◆ Listed entries ◆

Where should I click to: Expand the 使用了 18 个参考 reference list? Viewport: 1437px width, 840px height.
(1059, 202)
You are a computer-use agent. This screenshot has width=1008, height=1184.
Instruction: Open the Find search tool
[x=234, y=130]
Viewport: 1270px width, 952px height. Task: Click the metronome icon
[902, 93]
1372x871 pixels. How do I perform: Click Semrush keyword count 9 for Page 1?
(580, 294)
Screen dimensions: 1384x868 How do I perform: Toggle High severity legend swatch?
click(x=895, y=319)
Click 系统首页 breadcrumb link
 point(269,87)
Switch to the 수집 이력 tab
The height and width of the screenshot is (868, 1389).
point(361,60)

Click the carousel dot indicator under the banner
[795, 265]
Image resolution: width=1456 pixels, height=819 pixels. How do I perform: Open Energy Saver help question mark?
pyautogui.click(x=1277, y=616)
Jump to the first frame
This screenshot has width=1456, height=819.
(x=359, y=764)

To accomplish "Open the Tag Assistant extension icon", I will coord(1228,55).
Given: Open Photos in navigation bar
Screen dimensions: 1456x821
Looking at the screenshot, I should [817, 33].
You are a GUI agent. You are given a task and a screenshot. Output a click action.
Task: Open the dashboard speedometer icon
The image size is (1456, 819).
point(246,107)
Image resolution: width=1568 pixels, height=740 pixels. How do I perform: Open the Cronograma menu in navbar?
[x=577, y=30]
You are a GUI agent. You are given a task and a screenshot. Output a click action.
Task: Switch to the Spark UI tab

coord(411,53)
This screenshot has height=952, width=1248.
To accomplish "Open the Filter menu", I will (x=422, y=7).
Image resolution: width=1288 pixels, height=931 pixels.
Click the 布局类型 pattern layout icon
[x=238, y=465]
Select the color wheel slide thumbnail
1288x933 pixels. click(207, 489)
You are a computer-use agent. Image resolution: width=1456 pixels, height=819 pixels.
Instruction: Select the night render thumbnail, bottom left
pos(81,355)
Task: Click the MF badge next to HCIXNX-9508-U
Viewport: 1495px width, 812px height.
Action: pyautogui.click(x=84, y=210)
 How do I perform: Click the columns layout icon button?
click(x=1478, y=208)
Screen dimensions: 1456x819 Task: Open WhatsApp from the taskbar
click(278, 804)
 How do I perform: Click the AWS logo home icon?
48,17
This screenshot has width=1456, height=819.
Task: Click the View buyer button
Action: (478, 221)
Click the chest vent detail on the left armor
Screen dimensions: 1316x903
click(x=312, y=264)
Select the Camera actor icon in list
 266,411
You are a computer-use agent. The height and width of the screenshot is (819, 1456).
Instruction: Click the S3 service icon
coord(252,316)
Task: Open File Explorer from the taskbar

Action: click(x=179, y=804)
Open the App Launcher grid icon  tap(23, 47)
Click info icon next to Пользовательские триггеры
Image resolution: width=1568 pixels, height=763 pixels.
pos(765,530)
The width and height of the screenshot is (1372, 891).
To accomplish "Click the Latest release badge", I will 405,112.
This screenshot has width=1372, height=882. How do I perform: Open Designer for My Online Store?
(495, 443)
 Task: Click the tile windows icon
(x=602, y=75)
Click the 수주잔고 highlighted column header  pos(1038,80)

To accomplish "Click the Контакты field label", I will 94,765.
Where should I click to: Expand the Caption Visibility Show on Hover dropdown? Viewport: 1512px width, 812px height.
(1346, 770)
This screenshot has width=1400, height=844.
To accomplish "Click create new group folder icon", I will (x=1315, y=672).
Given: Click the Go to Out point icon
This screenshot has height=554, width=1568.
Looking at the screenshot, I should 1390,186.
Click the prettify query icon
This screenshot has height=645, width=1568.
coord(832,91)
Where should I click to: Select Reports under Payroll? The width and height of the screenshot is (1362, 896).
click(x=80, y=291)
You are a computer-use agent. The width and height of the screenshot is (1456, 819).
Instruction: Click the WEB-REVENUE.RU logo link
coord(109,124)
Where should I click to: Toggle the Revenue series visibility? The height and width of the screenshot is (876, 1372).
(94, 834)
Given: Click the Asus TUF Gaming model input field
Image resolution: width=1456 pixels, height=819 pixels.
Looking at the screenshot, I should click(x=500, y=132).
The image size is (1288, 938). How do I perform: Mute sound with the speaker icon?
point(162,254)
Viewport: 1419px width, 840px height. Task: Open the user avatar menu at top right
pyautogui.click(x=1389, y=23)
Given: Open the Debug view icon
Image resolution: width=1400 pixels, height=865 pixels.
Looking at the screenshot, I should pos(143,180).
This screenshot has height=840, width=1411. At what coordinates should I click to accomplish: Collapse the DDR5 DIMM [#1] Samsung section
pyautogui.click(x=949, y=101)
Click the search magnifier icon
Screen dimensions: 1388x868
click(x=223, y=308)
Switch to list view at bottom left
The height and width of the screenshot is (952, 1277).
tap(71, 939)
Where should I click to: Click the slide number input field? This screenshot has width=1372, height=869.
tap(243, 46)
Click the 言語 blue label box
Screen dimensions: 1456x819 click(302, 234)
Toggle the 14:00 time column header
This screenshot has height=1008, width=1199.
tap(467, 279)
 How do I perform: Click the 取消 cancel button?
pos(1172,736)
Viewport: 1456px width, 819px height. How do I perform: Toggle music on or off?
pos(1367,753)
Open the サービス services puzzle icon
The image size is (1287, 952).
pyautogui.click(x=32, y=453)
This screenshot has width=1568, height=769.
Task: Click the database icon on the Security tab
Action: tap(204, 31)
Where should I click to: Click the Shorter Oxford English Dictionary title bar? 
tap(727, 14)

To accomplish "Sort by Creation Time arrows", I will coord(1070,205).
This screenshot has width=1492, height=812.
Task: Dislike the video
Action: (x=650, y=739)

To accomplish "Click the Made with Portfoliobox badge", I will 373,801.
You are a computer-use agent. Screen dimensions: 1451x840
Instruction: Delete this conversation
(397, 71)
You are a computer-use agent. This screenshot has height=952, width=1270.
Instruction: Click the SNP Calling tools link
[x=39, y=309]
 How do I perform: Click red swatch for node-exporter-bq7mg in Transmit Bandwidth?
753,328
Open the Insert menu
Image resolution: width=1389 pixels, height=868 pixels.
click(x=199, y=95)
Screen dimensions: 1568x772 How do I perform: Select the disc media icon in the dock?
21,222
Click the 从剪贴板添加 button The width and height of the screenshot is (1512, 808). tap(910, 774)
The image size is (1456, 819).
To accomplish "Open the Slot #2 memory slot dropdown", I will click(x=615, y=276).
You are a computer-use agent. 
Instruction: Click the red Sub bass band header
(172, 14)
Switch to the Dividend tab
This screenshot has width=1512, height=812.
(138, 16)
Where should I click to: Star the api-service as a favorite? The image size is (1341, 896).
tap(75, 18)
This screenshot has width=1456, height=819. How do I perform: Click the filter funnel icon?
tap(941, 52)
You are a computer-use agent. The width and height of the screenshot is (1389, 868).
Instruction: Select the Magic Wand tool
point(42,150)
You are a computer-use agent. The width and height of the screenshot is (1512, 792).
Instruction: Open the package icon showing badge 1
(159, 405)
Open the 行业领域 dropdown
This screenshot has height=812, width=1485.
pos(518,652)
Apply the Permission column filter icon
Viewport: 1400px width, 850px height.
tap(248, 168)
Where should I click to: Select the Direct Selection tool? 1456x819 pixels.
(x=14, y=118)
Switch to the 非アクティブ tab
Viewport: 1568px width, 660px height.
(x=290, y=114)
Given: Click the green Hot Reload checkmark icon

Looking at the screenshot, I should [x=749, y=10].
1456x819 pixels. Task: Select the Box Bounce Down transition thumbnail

◆ What to produce ◆
Exactly as shown above, return every record.

◆ Output of the task ◆
Where should I click to: Expand the 使用了 18 个参考 reference list? Viewport: 1437px width, 840px height.
(1059, 202)
You are a computer-use agent. This screenshot has width=1008, height=1184.
Instruction: Open the Find search tool
[x=234, y=130]
Viewport: 1270px width, 952px height. Task: Click the metronome icon
[902, 93]
1372x871 pixels. How do I perform: Click Semrush keyword count 9 for Page 1?
(580, 294)
Screen dimensions: 1384x868 How do I perform: Toggle High severity legend swatch?
click(x=895, y=319)
Click 系统首页 breadcrumb link
 point(269,87)
Switch to the 수집 이력 tab
The height and width of the screenshot is (868, 1389).
point(361,60)

Click the carousel dot indicator under the banner
[795, 265]
Image resolution: width=1456 pixels, height=819 pixels. How do I perform: Open Energy Saver help question mark?
pyautogui.click(x=1277, y=616)
Jump to the first frame
This screenshot has width=1456, height=819.
(x=359, y=764)

To accomplish "Open the Tag Assistant extension icon", I will coord(1228,55).
Given: Open Photos in navigation bar
Screen dimensions: 1456x821
Looking at the screenshot, I should [817, 33].
You are a GUI agent. You are given a task and a screenshot. Output a click action.
Task: Open the dashboard speedometer icon
The image size is (1456, 819).
point(246,107)
Image resolution: width=1568 pixels, height=740 pixels. How do I perform: Open the Cronograma menu in navbar?
[x=577, y=30]
You are a GUI agent. You are given a task and a screenshot. Output a click action.
Task: Switch to the Spark UI tab

coord(411,53)
This screenshot has height=952, width=1248.
To accomplish "Open the Filter menu", I will (x=422, y=7).
Image resolution: width=1288 pixels, height=931 pixels.
Click the 布局类型 pattern layout icon
[x=238, y=465]
Select the color wheel slide thumbnail
1288x933 pixels. click(207, 489)
You are a computer-use agent. Image resolution: width=1456 pixels, height=819 pixels.
Instruction: Select the night render thumbnail, bottom left
pos(81,355)
Task: Click the MF badge next to HCIXNX-9508-U
Viewport: 1495px width, 812px height.
Action: pyautogui.click(x=84, y=210)
 How do I perform: Click the columns layout icon button?
click(x=1478, y=208)
Screen dimensions: 1456x819 Task: Open WhatsApp from the taskbar
click(278, 804)
 How do I perform: Click the AWS logo home icon?
48,17
This screenshot has width=1456, height=819.
Task: Click the View buyer button
Action: (478, 221)
Click the chest vent detail on the left armor
Screen dimensions: 1316x903
click(x=312, y=264)
Select the Camera actor icon in list
 266,411
You are a computer-use agent. The height and width of the screenshot is (819, 1456).
Instruction: Click the S3 service icon
coord(252,316)
Task: Open File Explorer from the taskbar

Action: click(x=179, y=804)
Open the App Launcher grid icon  tap(23, 47)
Click info icon next to Пользовательские триггеры
Image resolution: width=1568 pixels, height=763 pixels.
pos(765,530)
The width and height of the screenshot is (1372, 891).
To accomplish "Click the Latest release badge", I will 405,112.
This screenshot has width=1372, height=882. How do I perform: Open Designer for My Online Store?
(495, 443)
 Task: Click the tile windows icon
(x=602, y=75)
Click the 수주잔고 highlighted column header  pos(1038,80)

To accomplish "Click the Контакты field label", I will 94,765.
Where should I click to: Expand the Caption Visibility Show on Hover dropdown? Viewport: 1512px width, 812px height.
(1346, 770)
This screenshot has width=1400, height=844.
To accomplish "Click create new group folder icon", I will (x=1315, y=672).
Given: Click the Go to Out point icon
This screenshot has height=554, width=1568.
Looking at the screenshot, I should 1390,186.
Click the prettify query icon
This screenshot has height=645, width=1568.
coord(832,91)
Where should I click to: Select Reports under Payroll? The width and height of the screenshot is (1362, 896).
click(x=80, y=291)
You are a computer-use agent. The width and height of the screenshot is (1456, 819).
Instruction: Click the WEB-REVENUE.RU logo link
coord(109,124)
Where should I click to: Toggle the Revenue series visibility? The height and width of the screenshot is (876, 1372).
(94, 834)
Given: Click the Asus TUF Gaming model input field
Image resolution: width=1456 pixels, height=819 pixels.
Looking at the screenshot, I should click(x=500, y=132).
The image size is (1288, 938). How do I perform: Mute sound with the speaker icon?
point(162,254)
Viewport: 1419px width, 840px height. Task: Open the user avatar menu at top right
pyautogui.click(x=1389, y=23)
Given: Open the Debug view icon
Image resolution: width=1400 pixels, height=865 pixels.
Looking at the screenshot, I should pos(143,180).
This screenshot has height=840, width=1411. At what coordinates should I click to accomplish: Collapse the DDR5 DIMM [#1] Samsung section
pyautogui.click(x=949, y=101)
Click the search magnifier icon
Screen dimensions: 1388x868
click(x=223, y=308)
Switch to list view at bottom left
The height and width of the screenshot is (952, 1277).
tap(71, 939)
Where should I click to: Click the slide number input field? This screenshot has width=1372, height=869.
tap(243, 46)
Click the 言語 blue label box
Screen dimensions: 1456x819 click(302, 234)
Toggle the 14:00 time column header
This screenshot has height=1008, width=1199.
tap(467, 279)
 How do I perform: Click the 取消 cancel button?
pos(1172,736)
Viewport: 1456px width, 819px height. How do I perform: Toggle music on or off?
pos(1367,753)
Open the サービス services puzzle icon
The image size is (1287, 952).
pyautogui.click(x=32, y=453)
This screenshot has width=1568, height=769.
Task: Click the database icon on the Security tab
Action: tap(204, 31)
Where should I click to: Click the Shorter Oxford English Dictionary title bar? 
tap(727, 14)

To accomplish "Sort by Creation Time arrows", I will coord(1070,205).
This screenshot has width=1492, height=812.
Task: Dislike the video
Action: (x=650, y=739)

To accomplish "Click the Made with Portfoliobox badge", I will 373,801.
You are a computer-use agent. Screen dimensions: 1451x840
Instruction: Delete this conversation
(397, 71)
You are a computer-use agent. This screenshot has height=952, width=1270.
Instruction: Click the SNP Calling tools link
[x=39, y=309]
 How do I perform: Click red swatch for node-exporter-bq7mg in Transmit Bandwidth?
753,328
Open the Insert menu
Image resolution: width=1389 pixels, height=868 pixels.
click(x=199, y=95)
Screen dimensions: 1568x772 How do I perform: Select the disc media icon in the dock?
21,222
Click the 从剪贴板添加 button The width and height of the screenshot is (1512, 808). tap(910, 774)
The image size is (1456, 819).
To accomplish "Open the Slot #2 memory slot dropdown", I will click(x=615, y=276).
You are a computer-use agent. 
Instruction: Click the red Sub bass band header
(172, 14)
Switch to the Dividend tab
This screenshot has width=1512, height=812.
(138, 16)
Where should I click to: Star the api-service as a favorite? The image size is (1341, 896).
tap(75, 18)
This screenshot has width=1456, height=819. How do I perform: Click the filter funnel icon?
tap(941, 52)
You are a computer-use agent. The width and height of the screenshot is (1389, 868).
Instruction: Select the Magic Wand tool
point(42,150)
You are a computer-use agent. The width and height of the screenshot is (1512, 792).
Instruction: Open the package icon showing badge 1
(159, 405)
Open the 行业领域 dropdown
This screenshot has height=812, width=1485.
pos(518,652)
Apply the Permission column filter icon
Viewport: 1400px width, 850px height.
tap(248, 168)
Where should I click to: Select the Direct Selection tool? 1456x819 pixels.
(x=14, y=118)
Switch to the 非アクティブ tab
Viewport: 1568px width, 660px height.
(x=290, y=114)
Given: Click the green Hot Reload checkmark icon

Looking at the screenshot, I should [x=749, y=10].
1456x819 pixels. Task: Select the Box Bounce Down transition thumbnail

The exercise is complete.